Earth Solar Still Dominates
The broader energy market, meanwhile, continues moving rapidly toward conventional solar deployment.
Ember data shows solar has remained the world’s fastest-growing electricity source for 20 consecutive years.
By 2025, renewables appear increasingly capable of meeting global demand growth almost entirely on their own. Research highlighted in 2026 analyses found clean electricity generation effectively covered all net electricity demand growth in 2025, while fossil fuel generation flattened globally.
China and India are central to that shift. China accounted for more than half of global solar expansion recently, while India added record renewable capacity and cut fossil generation significantly during parts of 2025.
This matters because the economics increasingly favor scale on Earth rather than speculative infrastructure in orbit.
Solar panels, batteries, and grid-scale storage systems are becoming cheaper each year through manufacturing improvements and massive industrial expansion.
Multiple academic studies published in 2025 also concluded that photovoltaic systems combined with storage technologies are already economically viable for long-term energy transition strategies. That creates an unusual paradox around Musk’s latest energy pivot.
The entrepreneur who helped mainstream electric vehicles and solar rooftops now appears increasingly fascinated by orbital infrastructure while the terrestrial solar industry he once championed enters its most explosive phase ever.
Musk’s Energy Crossroads
To be fair, Musk has often built companies around ideas initially dismissed as unrealistic. Reusable rockets, mass-market electric cars, and satellite internet all faced skepticism before becoming major industries.
But space-based solar faces a far more difficult economic equation.
Transporting solar infrastructure into orbit remains extraordinarily expensive compared to building giant terrestrial solar farms.
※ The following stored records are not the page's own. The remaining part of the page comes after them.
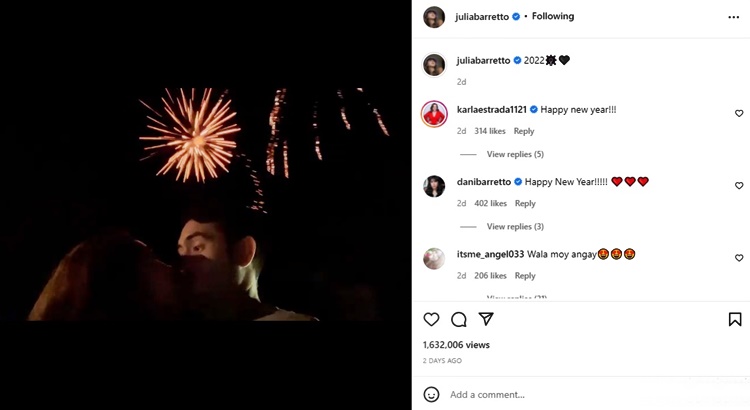Screen dimensions: 750x410
Task: Open the three-dot more options menu
Action: (734, 17)
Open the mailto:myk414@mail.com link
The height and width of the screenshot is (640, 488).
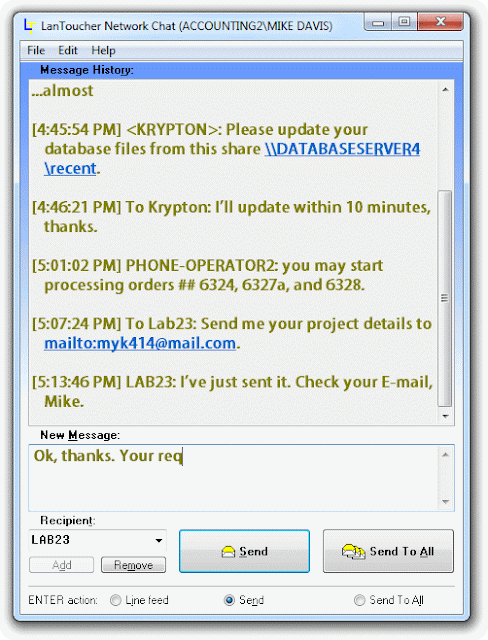pyautogui.click(x=140, y=344)
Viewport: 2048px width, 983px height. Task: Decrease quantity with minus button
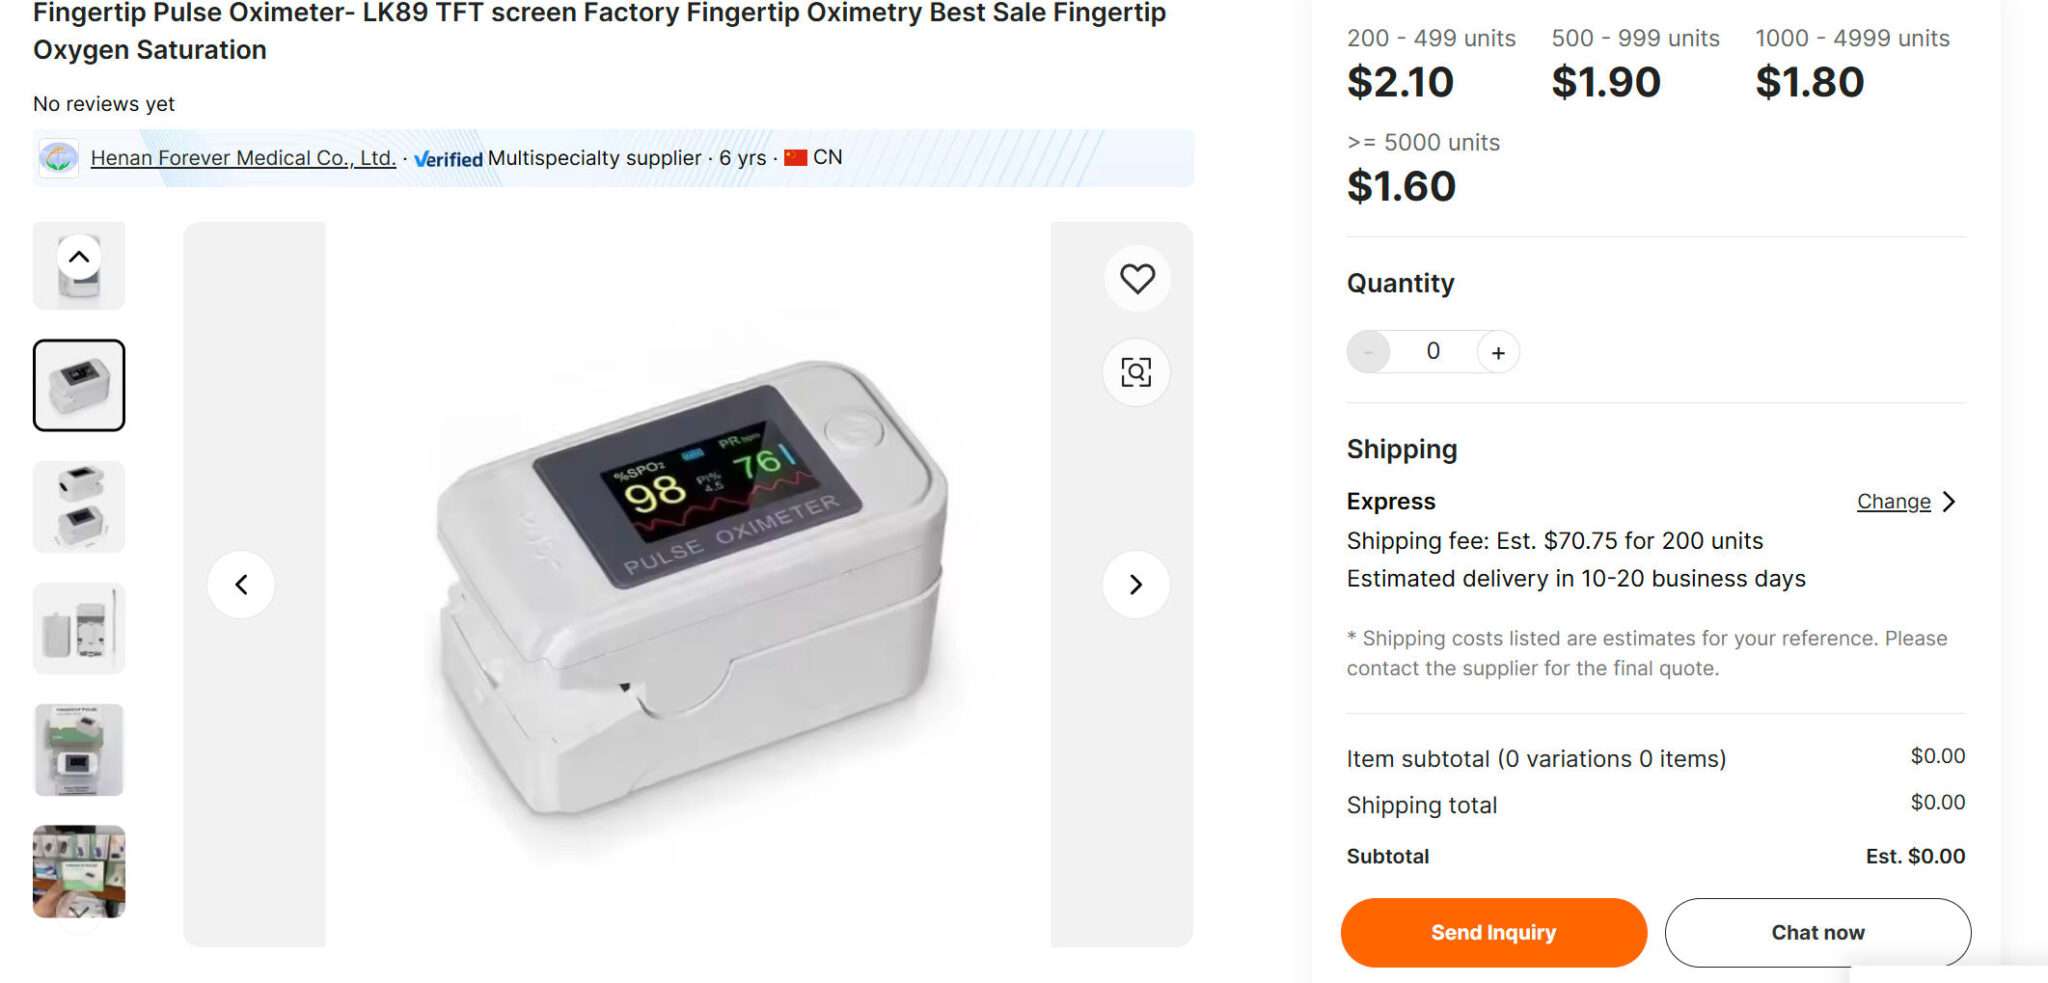click(1368, 352)
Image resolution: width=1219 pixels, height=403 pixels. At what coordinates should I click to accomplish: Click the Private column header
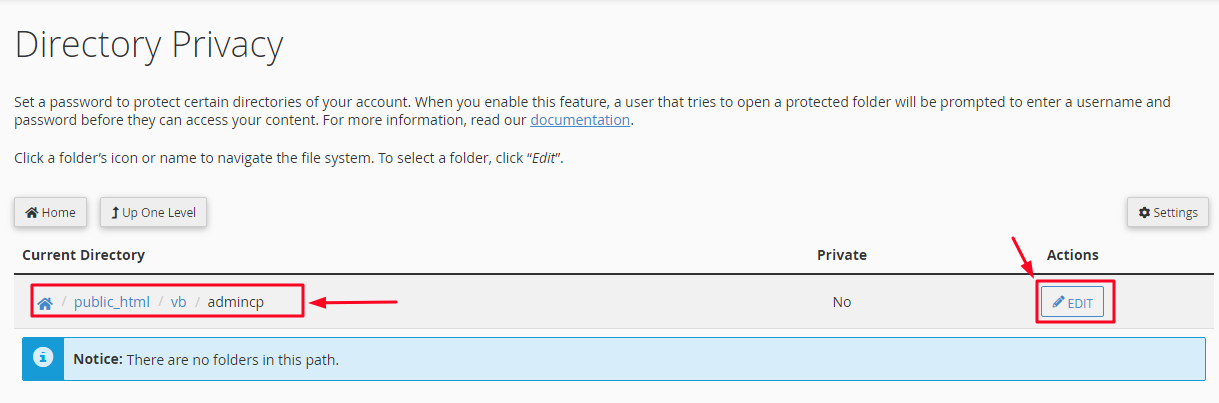tap(841, 255)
Chips, batteries, and cooling systems also behave differently in space environments, adding further engineering complexity.
Meanwhile, the world’s energy transition is already accelerating without orbital infrastructure.
The bigger irony may be that Musk’s own earlier philosophy is now being validated globally. Solar electricity is scaling faster than many forecasts predicted just a few years ago. Batteries are becoming mainstream grid infrastructure. Fossil fuel growth is beginning to plateau in several major economies.
The clean-energy future Musk once described is increasingly happening on Earth, even as he looks toward the stars.
The Logical Indian’s Perspective
Elon Musk’s evolving focus on space-based solar reflects how rapidly the global energy conversation is changing alongside AI and rising power demand. Yet, the data also shows that affordable solar energy on Earth is already scaling faster than many expected.
As climate pressures intensify, the larger challenge is not choosing between futuristic innovation and existing renewable systems, but ensuring energy transitions remain practical, equitable, and accessible.
Technological ambition matters, but real progress will depend on solutions that can sustainably meet present-day global energy needs.